Experimental: Asynchronous writing

This implements (part of) the workflow described in section 2 of this paper. Rather than writing data to disk directly from PIConGPU, data is streamed via ADIOS2 SST (sustainable streaming transport) to a separate process running asynchronously to PIConGPU. This separate process (openpmd-pipe) captures the stream and writes it to disk. openpmd-pipe is a Python-based script that comes with recent development versions of openPMD-api (commit bf5174da20e2aeb60ed4c8575da70809d07835ed or newer). A template is provided under etc/picongpu/summit-ornl/gpu_batch_pipe.tpl for running such a workflow on the Summit supercompute system. A corresponding single-node runtime configuration is provided for the KelvinHelmholtz example under share/picongpu/examples/KelvinHelmholtz/etc/picongpu/6_pipe.cfg (can be scaled up to multi-node). It puts six instances of PIConGPU on one node (one per GPU) and one instance of openpmd-pipe.

Advantages:

  • Checkpointing and heavy-weight output writing can happen asynchronously, blocking the simulation less.

  • Only one file per node is written, implicit node-level aggregation of data from multiple instances of PIConGPU to one instance of openpmd-pipe per node. ADIOS2 otherwise also performs explicit node-level data aggregation via MPI; with this setup, ADIOS2 can (and does) skip that step.

  • This setup can serve as orientation for the configuration of other loosely-coupled workflows.

Drawbacks:

  • Moving all data to another process means that enough memory must be available per node to tolerate that. One way to interpret such a setup is to use idle host memory as a buffer for asynchronous writing in the background.

  • Streaming data distribution strategies are not yet mainlined in openPMD-api, meaning that openpmd-pipe currently implements a simple ad-hoc data distribution: Data is distributed by simply dividing each dataset into n equal-sized chunks where n is the number of reading processes. In consequence, communication is currently not strictly intra-node. ADIOS2 SST currently relies solely on inter-node communication infrastructure anyway, and performance differences are hence expected to be low.

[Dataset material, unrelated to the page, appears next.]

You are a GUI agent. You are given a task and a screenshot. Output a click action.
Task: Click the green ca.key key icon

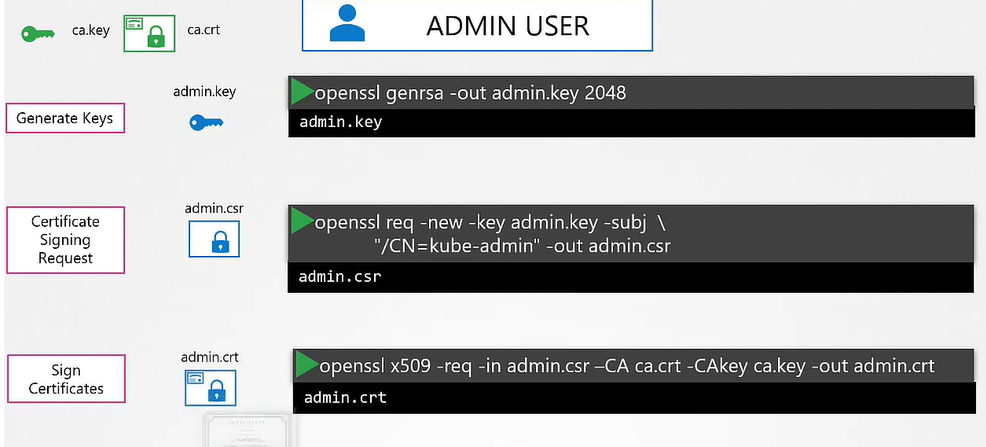click(40, 33)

Notes on the implementation of a proper template file:

  • An asynchronous job can be launched by using ordinary Bash syntax for asynchronous launching of processes (this_is_launched_asynchronously & and_this_is_not;). Jobs must be waited upon using wait.

  • Most batch systems will forward all resource allocations of a batch script to launched parallel processes inside the batch script. When launching several processes asynchronously, resources must be allocated explicitly. This includes GPUs, CPU cores and often memory.

  • This setup is currently impossible to implement on the HZDR Hemera cluster due to a wrong configuration of the Batch system.